[Opening Page text section]

Thursday, August 04, 2011

Still Here

I am still here. I have taken a bit of a break from reading blogs and blogging lately. Life just got a little hectic.

Little G is officially crawling, well army crawling, not quite on all 4s yet. She sure can move. She is attracted to wires, bathrooms and the dogs' waterbowl. We play this game where she makes a beeline for the forbidden items and I scoop her up before she gets there.

We have also started solids, a little later than most people think should happen, but meh, it is what it is. So far she's had apples, pears, bananas, avacado, zucchini, sweet potato and rice cereal. She really likes the avacado and cereal. Hates pears.

She is also saying "mamamama", but not calling me it, just making the sounds. She is reaching for me now. I have to pinch myself sometimes to make sure it is all real. That I really have a kid.

A friend made the decision to stop her pursuit of a child. It is tough for me to comprehend stopping trying without having exhausted all means. She doesn't want a child that is not genetically linked to both her husband and herself. Which, I can respect if not understand. I had contemplated having to make that decision, but I knew I wouldn't find peace with it until we had at a minimum tried DE. I realized that being a Mom was more important than the genes. Anyway, I am actually really happy for my friend. She can stop slugging through the hell that is failed cycle after failed cylce, the rollercoaster of having hope and losing hope. She can look forward and build a different, and wonderful life with her husband without the weight of cycling. I think you have to be a really brave person to know when to say enough is enough.

2 comments:

Valery said...

[Closing Page text section]

(Your tasks):
1. Sum up the blog post about Little G in two sentences.
2. Extend the blog post about Little G, starting right after its final line.

[Opening Data for review section]

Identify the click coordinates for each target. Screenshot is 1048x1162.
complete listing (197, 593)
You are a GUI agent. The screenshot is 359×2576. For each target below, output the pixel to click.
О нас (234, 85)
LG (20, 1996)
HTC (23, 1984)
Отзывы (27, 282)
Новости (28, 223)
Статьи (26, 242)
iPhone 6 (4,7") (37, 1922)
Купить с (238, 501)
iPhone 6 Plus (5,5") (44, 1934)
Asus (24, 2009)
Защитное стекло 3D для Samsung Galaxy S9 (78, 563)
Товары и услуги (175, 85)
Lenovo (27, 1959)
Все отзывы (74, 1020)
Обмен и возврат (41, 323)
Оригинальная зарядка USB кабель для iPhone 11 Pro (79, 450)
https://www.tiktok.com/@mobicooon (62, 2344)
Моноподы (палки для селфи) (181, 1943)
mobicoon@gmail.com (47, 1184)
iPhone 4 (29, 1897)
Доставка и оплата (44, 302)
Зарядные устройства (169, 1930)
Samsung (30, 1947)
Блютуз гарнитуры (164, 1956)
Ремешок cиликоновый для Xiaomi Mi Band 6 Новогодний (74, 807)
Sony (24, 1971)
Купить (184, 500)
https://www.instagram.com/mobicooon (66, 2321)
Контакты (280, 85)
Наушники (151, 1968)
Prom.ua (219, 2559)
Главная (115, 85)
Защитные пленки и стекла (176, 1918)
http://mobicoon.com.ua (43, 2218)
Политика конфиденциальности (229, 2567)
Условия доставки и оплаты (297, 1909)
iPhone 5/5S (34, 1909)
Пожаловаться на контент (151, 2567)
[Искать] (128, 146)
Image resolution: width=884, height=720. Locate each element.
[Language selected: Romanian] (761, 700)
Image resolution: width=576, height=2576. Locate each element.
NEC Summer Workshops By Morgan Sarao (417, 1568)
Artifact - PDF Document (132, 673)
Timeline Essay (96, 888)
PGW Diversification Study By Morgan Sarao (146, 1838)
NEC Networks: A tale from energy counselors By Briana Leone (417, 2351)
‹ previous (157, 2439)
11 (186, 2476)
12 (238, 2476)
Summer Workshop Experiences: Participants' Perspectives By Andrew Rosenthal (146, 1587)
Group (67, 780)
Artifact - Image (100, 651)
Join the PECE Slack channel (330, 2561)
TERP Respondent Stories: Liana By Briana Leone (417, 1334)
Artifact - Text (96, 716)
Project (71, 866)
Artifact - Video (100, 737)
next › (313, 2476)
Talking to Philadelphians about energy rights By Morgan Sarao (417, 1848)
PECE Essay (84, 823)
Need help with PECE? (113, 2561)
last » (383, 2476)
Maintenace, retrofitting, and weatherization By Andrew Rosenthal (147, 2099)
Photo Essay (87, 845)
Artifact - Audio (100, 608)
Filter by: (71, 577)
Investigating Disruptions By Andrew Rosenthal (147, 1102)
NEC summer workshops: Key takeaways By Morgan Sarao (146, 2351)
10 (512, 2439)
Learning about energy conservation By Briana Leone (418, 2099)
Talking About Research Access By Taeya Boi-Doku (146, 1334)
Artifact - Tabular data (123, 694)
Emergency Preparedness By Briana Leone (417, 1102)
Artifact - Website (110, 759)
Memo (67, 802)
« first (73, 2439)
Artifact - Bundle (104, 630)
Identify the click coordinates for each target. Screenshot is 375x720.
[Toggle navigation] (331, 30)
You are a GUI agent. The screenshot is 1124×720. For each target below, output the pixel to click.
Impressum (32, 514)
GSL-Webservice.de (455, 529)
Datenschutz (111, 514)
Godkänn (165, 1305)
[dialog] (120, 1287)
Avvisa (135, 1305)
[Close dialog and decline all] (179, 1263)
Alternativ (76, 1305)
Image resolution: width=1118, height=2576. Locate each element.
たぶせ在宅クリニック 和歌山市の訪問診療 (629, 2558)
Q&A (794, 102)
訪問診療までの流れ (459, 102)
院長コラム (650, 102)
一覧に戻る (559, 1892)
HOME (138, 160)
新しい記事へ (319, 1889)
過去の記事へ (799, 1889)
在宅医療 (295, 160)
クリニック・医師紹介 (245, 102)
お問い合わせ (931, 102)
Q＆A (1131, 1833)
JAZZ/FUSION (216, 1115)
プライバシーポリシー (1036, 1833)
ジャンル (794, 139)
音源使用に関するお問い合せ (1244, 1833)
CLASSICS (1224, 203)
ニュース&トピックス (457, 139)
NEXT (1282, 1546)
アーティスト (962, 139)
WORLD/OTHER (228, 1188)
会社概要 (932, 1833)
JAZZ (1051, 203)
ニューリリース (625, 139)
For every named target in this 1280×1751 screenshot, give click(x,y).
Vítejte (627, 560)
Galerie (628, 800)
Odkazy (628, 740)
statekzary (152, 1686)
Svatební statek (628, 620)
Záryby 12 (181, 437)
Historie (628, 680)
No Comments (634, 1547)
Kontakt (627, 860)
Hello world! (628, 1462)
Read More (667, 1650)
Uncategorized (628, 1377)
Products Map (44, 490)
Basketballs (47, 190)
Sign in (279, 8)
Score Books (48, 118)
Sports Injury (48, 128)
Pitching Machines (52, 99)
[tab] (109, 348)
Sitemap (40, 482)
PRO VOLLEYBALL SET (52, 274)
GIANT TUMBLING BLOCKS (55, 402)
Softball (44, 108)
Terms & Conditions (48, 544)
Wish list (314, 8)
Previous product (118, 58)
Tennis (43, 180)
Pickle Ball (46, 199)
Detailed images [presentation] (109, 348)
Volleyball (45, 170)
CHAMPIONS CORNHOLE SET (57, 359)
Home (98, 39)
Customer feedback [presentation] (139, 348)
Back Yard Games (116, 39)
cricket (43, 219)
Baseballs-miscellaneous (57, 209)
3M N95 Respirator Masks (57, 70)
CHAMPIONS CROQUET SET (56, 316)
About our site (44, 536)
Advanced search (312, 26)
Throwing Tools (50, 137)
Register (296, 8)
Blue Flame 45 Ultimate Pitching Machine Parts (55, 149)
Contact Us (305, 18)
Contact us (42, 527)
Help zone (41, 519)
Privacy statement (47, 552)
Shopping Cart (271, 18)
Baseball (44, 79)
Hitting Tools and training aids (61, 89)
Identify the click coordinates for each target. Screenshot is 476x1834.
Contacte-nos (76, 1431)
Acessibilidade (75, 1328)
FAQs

[Closing Data for review section]

(Answers for the exercise):
1. After a break from blogging, the writer reports that Little G is army crawling, has started solids, makes "mamamama" sounds, and reaches for the writer. The writer also says a friend has decided to stop trying for a child, and that although the writer finds this hard to understand, the writer is happy for the friend and thinks knowing when to stop takes real bravery.

2.
Glad to hear you're doing well. Glad you are so wise to not worry today about what may or may not happen in December. or with the FET.
To me it sounds almost funny, worrying about soooo much love. My DP told me when his second one was born he suddenly realised how much he had bonded with his first. Newborns don't say "mamamama". But that doesn't mean you love them less. The amount of time and money you can give your kids is finite, but I think you can love each and every person for who they are.
Enjoy your one on one time with little G while it lasts and good luck with all those future decisions.

Anonymous said...

I'm so glad you and Little G are doing so well! Davie is just right behind! She has just started to get up on all fours but doesn't go anywhere yet. She has just started to laugh on purpose. I've never had more fun! ;)

DE was our next step, too. And like you, I couldn't imagine not taking it. I would've kept going 'til all the money and/or insurance ran out. I don't know what I would've done after that if we hadn't been successful. I don't know if I ever would've made peace with it. I do envy our sisters who can move on with peace and find joy.